LIMITATIONS AND FUTURE WORKS
Limited by the situation that only 9 single-precision and 4 double-precision approximate numeric functions are implemented in the SFUs, the propsed design can only accelerate applications that contain these functions. Furthermore, limited by the fixed accuracy of the current SFU design (with error less than 1E-06, see Table 4 ), we are unable to trade more accuracy with additional performance/energy gains. With regard to the future work, from hardware perspective, we can either design special-function accelerators that are faster but with higher error tolerance, or create accelerators that are more general-purpose such as the neural accelerator for GPUs [45] . From the software perspective, application developers can provide alternative approximate kernel implementations.

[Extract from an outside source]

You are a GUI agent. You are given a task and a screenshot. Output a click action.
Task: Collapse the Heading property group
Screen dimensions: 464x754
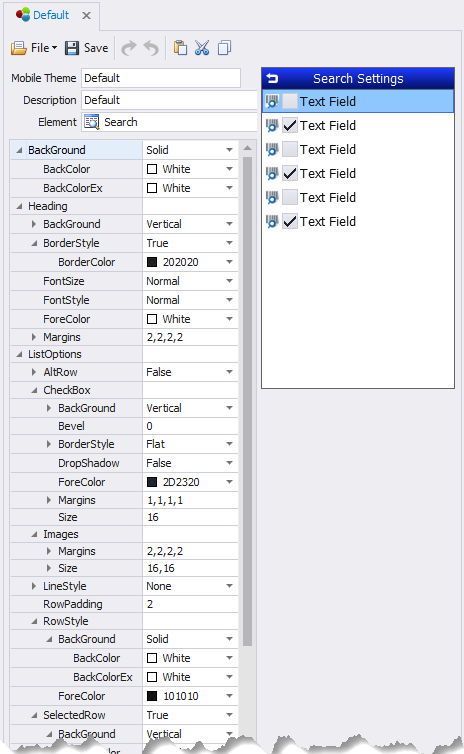click(19, 206)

For instance, in the leukocyte application from Rodinia benchmark [32] , the heaviside() kernel has another "simpler and faster " approximate implementation which targets actanf(). Using a similar idea proposed in this work, we can co-schedule this user-defined approximate version with the accurate version without hardware involvement. [46] actually offers some software-based approximate functions, such as sin, cos, exp and rcp. Finally, it is also possible to apply the co-scheduling approach to approximate/accurate memory access of GPUs, such as guessing the data value when it is missed in the cache [8] , or approximating a value based on the surrounding elements via interpolation in the texture cache [9] .
CONCLUSION
In this paper, we focus on a crucial GPU component which however, has long been ignored -the Special Function Units (SFUs), and show its outstanding role in performance acceleration and approximate computing for GPU applications. We exhaustively evaluated the 9 single-precision and 4 double-precision numeric transcendental functions that are accelerated by SFUs in terms of their latency, accuracy, power, energy, throughput, resource cost, etc. Based on these information, we proposed a transparent, tractable and portable design framework for SFU-driven approximate acceleration on GPUs. It leverages the SIMT execution model of GPU to partition the initiated warps into a SPU/DPUbased slower but accurate path, and a SFU-based faster but approximated path, and then tune the relative parti-tion ratio among the two to control the trade-offs between the performance and accuracy of the kernels. In this way, a fine-grained and almost linear tuning space for the tradeoff between performance and accuracy can be created for a scientific application with approximate acceleration. With the linear tuning curve, we propose a simple yet effective heuristic method to search the optimal approximate degree that delivers the best performance subjecting to a userpredefined QoS level. The entire tuning process can be encapsulated as an automatic pure-software approximateoptimization framework, which is demonstrated to be effective for delivering immediate and substantial performance gains over a series of commodity GPU platforms.